Task brief: Your reply should be made up of every line in the records below that holds the string "will".

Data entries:

────────

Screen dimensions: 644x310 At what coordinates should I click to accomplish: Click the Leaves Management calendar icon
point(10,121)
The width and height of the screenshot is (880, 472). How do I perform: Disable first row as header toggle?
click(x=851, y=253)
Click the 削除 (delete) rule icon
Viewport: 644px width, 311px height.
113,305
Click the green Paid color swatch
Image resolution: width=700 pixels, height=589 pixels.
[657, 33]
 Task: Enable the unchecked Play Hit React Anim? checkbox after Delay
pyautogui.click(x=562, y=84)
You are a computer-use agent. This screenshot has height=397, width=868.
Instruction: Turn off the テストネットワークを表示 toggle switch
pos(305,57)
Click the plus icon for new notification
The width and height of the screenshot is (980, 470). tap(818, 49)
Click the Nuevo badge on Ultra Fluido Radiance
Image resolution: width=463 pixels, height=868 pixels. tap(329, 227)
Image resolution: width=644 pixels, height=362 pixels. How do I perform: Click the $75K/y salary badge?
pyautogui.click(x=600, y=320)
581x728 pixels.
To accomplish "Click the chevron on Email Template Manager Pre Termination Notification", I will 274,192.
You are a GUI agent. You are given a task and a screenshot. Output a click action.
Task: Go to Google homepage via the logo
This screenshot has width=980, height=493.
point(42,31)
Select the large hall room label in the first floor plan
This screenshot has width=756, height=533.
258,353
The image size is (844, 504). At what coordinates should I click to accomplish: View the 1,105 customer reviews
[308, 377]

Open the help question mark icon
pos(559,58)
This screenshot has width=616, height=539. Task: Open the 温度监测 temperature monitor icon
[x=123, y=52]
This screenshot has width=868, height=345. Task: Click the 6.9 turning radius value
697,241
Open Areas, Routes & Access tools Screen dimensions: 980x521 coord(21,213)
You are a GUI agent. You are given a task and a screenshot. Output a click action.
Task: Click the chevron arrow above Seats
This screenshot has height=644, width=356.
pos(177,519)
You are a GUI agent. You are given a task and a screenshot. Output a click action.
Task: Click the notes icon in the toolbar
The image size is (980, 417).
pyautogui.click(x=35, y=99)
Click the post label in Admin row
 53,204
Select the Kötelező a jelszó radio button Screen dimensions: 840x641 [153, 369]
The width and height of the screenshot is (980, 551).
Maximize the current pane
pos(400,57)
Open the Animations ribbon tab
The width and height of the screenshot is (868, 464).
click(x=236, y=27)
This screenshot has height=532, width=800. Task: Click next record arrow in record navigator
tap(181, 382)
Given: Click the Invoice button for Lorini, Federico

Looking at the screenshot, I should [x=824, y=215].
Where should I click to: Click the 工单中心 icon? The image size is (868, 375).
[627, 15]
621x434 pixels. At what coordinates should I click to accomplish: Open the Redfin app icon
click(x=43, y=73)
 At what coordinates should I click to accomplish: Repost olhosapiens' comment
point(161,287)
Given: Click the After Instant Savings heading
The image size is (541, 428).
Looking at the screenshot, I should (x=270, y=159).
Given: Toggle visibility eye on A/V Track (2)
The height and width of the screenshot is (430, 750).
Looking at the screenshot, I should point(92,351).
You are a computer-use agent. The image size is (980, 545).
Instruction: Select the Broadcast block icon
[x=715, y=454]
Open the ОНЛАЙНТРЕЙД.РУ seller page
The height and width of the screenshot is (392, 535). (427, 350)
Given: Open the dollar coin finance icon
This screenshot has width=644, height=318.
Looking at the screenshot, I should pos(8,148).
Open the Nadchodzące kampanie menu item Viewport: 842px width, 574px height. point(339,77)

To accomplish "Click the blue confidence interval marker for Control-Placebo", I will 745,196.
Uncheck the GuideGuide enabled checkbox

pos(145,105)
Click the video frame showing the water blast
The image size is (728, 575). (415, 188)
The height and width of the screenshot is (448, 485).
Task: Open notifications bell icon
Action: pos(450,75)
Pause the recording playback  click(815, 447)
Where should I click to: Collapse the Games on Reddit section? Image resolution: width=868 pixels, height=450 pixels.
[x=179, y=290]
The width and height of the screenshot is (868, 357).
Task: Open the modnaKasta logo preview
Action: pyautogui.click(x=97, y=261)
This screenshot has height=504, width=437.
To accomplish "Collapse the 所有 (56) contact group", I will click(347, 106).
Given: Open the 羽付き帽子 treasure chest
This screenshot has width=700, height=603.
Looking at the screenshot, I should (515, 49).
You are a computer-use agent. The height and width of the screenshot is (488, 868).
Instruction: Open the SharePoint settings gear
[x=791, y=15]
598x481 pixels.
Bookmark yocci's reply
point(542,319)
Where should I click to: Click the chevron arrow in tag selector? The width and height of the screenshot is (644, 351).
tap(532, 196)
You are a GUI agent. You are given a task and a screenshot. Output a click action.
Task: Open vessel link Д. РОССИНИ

────────

Solution to the problem:
To accomplish "Click the chevron on Email Template Manager Pre Termination Notification", I will 274,192.
To accomplish "Click the blue confidence interval marker for Control-Placebo", I will 745,196.
To accomplish "Collapse the 所有 (56) contact group", I will click(347, 106).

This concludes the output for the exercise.